- Born: May 29, 1984 Kenya
- Died: April 11, 2019 (age 34) Diani, Kwale County, Kenya
- Occupations: Journalist, television presenter

= Soni Methu =

Kenyan journalist

Soni Methu (May 29, 1984 – April 11, 2019) was a Kenyan journalist and television presenter. She hosted Inside Africa on CNN International from 2014 to 2015.
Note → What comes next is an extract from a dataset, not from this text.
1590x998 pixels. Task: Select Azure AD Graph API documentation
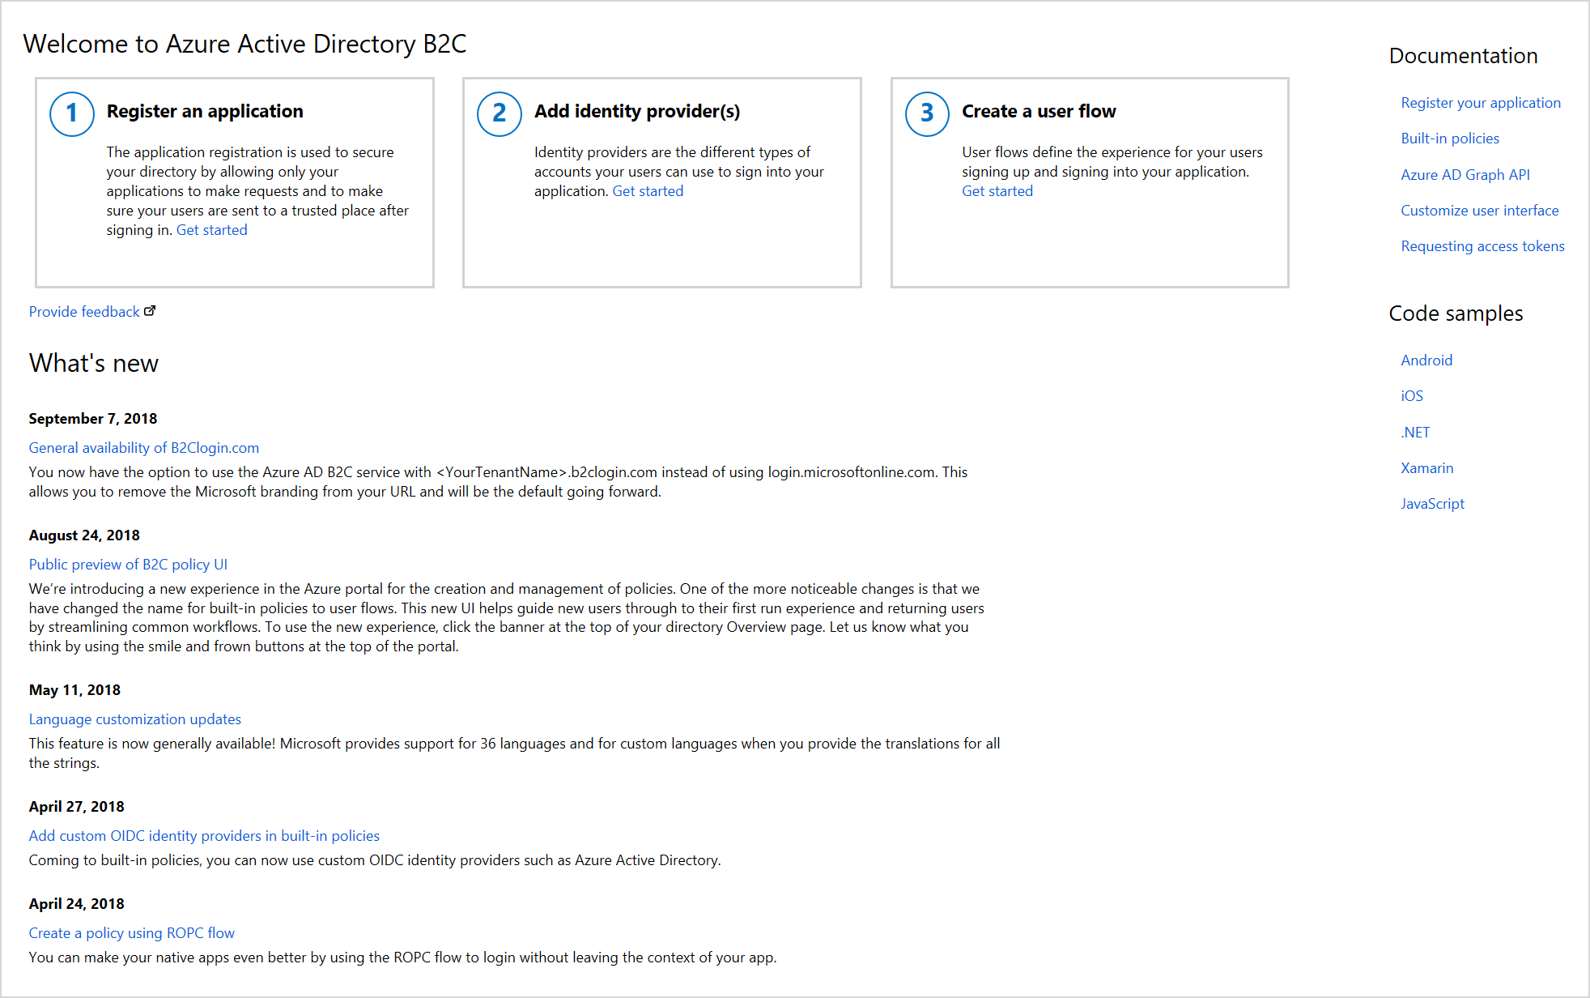click(1465, 174)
==Early life and education==
Methu was born in Mombasa, Kenya. She attended Mary Mount High School in Molo, and graduated from Strathmore University with a degree in information technology.

==Career==
Methu appeared in plays, and played a teenager on a Kenyan television drama, Hila, before she co-hosted Taj, a talk show. She started her journalism career at Kenya Broadcasting Corporation. She was East Africa correspondent for E News Africa and ENCA. She covered events in Kenya, Somalia, South Sudan, Rwanda, Uganda and Tanzania, including the terrorist attack at Nairobi's Westgate Mall in 2013. She was based in Nairobi as the first Kenyan host of CNN's Inside Africa, from 2014 to 2015. In 2016 she moderated a panel discussion on technology and travel in Nairobi. She worked for China Global Television Network in her last years.

==Personal life==
Methu died suddenly in 2019, at the age of 34, in Diani, Kenya.